* _THE TASK_:
Output the part of the material that opens with the line containing "Where should I click to: Click the MULT" and closes with the line containing "I will 17,542." as a Markdown table with the columns Row and Line. Number each line and leave out any blank lines.
===============
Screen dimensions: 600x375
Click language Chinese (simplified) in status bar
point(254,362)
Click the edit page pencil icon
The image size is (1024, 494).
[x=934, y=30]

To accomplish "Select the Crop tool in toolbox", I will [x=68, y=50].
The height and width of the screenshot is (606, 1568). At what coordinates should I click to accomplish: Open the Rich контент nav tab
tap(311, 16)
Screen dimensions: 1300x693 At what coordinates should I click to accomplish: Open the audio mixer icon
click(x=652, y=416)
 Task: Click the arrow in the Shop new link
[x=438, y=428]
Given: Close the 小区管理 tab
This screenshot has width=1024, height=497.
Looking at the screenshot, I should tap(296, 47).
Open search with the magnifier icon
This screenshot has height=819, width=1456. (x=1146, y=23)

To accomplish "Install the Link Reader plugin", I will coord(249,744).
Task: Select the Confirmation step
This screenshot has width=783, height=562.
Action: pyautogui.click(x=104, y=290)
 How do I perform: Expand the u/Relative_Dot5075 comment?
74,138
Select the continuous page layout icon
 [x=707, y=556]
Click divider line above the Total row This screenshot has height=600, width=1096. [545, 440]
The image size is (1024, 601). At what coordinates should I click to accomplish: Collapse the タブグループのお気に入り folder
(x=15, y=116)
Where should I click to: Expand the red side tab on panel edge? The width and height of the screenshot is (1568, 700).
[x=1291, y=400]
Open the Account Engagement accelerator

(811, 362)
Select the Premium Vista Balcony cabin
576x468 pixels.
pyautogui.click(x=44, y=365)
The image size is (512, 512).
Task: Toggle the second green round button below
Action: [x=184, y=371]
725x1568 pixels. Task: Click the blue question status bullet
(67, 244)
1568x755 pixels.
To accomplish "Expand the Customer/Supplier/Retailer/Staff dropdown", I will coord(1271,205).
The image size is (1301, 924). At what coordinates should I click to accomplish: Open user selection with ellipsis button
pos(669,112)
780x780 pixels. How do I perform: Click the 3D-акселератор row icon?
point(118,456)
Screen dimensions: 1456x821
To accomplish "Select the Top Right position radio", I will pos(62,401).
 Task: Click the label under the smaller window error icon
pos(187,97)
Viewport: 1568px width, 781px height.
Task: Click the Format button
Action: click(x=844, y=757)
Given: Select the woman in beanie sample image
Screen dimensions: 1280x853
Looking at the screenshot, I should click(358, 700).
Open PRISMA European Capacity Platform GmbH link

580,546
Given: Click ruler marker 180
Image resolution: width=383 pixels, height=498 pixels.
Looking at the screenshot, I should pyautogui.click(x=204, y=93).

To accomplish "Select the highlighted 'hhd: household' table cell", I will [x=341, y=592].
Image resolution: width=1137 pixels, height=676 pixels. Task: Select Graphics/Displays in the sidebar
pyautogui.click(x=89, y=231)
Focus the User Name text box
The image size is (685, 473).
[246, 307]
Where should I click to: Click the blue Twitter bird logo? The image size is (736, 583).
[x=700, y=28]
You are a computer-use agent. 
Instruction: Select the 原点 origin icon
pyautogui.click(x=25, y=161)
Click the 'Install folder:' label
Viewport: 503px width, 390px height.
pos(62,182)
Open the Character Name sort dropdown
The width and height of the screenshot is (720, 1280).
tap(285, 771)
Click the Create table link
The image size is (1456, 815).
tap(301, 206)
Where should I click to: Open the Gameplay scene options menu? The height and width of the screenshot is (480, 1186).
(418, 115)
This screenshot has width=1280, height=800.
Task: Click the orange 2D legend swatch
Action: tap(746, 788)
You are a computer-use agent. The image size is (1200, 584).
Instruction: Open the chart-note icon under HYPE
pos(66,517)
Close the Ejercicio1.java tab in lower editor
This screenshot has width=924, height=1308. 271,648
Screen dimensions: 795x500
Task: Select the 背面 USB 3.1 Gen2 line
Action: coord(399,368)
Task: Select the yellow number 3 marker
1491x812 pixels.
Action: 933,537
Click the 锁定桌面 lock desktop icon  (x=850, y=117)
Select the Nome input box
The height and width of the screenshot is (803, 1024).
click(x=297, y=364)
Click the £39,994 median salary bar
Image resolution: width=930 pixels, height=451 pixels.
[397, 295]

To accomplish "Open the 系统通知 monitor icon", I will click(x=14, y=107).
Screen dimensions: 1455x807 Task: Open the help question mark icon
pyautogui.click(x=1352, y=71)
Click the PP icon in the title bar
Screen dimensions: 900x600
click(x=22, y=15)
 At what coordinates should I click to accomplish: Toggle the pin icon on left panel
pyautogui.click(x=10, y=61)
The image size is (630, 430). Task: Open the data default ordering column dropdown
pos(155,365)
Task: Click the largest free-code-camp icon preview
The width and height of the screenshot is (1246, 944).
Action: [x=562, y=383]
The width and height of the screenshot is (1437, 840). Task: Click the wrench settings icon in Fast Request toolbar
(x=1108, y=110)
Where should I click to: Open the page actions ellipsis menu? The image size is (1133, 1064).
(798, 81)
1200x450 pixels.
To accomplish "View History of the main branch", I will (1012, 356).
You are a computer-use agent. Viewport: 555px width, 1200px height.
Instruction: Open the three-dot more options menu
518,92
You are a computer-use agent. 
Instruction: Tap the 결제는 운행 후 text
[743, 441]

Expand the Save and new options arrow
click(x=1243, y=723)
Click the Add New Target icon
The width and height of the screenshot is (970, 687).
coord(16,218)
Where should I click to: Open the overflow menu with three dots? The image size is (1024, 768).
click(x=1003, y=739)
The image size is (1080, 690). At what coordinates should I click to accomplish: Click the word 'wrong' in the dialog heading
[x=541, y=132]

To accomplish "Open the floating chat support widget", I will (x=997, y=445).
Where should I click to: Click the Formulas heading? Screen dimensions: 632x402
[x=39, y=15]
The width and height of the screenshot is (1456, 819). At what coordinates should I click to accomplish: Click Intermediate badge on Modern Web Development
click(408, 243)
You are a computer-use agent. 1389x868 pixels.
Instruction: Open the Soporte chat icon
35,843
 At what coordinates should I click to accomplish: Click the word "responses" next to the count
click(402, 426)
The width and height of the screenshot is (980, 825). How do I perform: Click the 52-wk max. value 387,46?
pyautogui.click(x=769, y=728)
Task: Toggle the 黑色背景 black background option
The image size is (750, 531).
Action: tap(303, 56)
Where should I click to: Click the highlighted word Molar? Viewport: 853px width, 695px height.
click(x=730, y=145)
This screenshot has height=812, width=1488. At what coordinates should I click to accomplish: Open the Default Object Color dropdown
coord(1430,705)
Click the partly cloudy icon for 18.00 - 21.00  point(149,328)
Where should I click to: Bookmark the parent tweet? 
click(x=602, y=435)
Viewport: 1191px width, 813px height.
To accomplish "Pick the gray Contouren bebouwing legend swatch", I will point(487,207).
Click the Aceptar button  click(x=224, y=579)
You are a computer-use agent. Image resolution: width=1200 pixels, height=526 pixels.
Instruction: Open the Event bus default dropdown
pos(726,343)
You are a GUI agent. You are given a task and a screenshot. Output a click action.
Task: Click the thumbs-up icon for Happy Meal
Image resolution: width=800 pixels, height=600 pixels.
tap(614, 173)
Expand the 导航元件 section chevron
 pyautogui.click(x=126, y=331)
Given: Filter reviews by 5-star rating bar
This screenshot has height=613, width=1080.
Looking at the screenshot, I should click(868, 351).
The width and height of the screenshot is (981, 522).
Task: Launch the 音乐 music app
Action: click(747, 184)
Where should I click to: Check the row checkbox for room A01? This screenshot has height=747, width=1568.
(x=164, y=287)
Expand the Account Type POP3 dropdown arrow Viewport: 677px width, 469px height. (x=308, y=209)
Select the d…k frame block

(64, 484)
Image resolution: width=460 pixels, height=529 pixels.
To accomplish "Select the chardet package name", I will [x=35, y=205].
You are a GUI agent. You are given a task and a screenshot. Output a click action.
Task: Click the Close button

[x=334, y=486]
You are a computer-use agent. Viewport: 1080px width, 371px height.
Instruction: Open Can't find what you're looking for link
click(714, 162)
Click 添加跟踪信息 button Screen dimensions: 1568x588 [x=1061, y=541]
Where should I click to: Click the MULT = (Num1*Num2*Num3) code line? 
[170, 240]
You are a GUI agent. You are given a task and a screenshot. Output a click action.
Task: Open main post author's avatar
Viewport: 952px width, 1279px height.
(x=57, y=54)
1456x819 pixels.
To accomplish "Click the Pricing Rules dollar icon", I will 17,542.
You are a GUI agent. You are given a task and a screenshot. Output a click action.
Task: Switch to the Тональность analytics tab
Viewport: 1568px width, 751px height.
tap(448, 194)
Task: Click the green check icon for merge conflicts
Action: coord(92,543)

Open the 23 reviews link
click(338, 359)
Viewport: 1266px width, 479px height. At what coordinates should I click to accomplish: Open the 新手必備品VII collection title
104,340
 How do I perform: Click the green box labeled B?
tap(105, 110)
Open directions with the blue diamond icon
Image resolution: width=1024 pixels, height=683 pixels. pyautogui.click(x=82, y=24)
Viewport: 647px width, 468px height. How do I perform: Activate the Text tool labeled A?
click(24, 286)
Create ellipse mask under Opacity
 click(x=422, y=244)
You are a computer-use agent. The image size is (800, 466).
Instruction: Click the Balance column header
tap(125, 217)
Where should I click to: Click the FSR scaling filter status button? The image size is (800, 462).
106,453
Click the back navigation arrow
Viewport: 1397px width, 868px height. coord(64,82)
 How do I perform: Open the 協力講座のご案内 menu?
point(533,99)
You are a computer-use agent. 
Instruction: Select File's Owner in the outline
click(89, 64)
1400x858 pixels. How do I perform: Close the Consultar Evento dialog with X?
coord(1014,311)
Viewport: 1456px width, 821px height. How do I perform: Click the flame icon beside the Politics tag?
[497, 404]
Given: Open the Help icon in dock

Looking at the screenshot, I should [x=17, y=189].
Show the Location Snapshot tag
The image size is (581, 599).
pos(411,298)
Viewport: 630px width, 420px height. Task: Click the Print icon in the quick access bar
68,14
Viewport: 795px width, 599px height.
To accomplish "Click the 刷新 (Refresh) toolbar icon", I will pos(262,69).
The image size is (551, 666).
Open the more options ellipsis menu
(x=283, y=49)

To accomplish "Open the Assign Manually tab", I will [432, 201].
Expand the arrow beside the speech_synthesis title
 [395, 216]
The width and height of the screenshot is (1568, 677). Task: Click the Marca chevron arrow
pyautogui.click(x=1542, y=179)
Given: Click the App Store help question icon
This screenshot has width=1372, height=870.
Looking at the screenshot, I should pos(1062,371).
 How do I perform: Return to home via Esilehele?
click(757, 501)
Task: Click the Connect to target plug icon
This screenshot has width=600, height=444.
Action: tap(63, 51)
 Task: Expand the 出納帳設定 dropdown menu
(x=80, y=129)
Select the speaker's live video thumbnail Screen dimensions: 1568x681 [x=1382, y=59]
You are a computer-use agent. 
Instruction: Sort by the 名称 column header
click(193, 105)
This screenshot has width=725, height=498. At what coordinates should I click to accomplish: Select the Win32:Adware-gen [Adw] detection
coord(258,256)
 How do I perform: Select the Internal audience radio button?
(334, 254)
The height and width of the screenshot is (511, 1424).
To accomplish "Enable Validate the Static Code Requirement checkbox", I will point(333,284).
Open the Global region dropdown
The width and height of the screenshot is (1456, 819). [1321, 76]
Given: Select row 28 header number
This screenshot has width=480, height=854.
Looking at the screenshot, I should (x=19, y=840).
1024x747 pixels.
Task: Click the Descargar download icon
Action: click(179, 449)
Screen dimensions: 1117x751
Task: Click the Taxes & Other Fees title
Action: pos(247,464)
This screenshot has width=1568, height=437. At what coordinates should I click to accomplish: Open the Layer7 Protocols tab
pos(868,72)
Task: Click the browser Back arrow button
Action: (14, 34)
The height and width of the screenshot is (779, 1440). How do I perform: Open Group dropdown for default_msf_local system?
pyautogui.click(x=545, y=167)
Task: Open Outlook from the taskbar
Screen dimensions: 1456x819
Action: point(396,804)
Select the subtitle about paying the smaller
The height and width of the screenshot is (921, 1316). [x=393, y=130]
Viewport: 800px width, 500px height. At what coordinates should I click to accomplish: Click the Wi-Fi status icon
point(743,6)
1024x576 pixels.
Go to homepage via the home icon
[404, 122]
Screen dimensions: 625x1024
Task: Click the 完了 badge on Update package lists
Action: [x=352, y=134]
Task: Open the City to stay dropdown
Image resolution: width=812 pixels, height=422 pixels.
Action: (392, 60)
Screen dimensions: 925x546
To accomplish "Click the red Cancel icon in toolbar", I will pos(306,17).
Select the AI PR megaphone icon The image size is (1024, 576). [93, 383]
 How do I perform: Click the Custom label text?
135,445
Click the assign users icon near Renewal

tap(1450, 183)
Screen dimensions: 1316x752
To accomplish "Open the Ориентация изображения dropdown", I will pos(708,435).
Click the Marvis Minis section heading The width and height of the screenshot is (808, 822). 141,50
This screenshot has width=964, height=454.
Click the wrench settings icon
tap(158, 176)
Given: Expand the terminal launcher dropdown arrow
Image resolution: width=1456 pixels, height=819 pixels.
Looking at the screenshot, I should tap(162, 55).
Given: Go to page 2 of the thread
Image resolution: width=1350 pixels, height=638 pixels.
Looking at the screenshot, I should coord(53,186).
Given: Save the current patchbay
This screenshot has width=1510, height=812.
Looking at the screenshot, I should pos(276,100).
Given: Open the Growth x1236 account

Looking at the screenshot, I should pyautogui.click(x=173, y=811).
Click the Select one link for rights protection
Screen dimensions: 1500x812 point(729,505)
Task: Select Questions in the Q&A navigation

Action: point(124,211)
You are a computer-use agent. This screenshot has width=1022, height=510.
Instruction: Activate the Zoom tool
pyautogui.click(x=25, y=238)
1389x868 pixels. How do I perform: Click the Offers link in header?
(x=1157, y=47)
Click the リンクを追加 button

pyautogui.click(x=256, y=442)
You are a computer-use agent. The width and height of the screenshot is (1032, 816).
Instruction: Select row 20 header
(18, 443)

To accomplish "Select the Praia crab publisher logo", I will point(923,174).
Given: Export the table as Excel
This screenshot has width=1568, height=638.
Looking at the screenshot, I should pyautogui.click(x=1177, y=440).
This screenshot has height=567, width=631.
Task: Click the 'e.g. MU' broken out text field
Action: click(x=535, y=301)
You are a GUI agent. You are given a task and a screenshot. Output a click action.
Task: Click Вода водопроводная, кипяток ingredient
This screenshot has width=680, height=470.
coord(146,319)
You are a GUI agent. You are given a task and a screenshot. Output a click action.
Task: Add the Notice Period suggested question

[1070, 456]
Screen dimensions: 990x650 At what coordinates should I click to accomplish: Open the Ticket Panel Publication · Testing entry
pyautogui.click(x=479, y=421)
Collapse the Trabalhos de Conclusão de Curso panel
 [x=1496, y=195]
===============
* _RESPONSE_:
| Row | Line |
|---|---|
| 1 | Where should I click to: Click the MULT = (Num1*Num2*Num3) code line?  |
| 2 | [170, 240] |
| 3 | You are a GUI agent. You are given a task and a screenshot. Output a click action. |
| 4 | Task: Open main post author's avatar |
| 5 | Viewport: 952px width, 1279px height. |
| 6 | (x=57, y=54) |
| 7 | 1456x819 pixels. |
| 8 | To accomplish "Click the Pricing Rules dollar icon", I will 17,542. |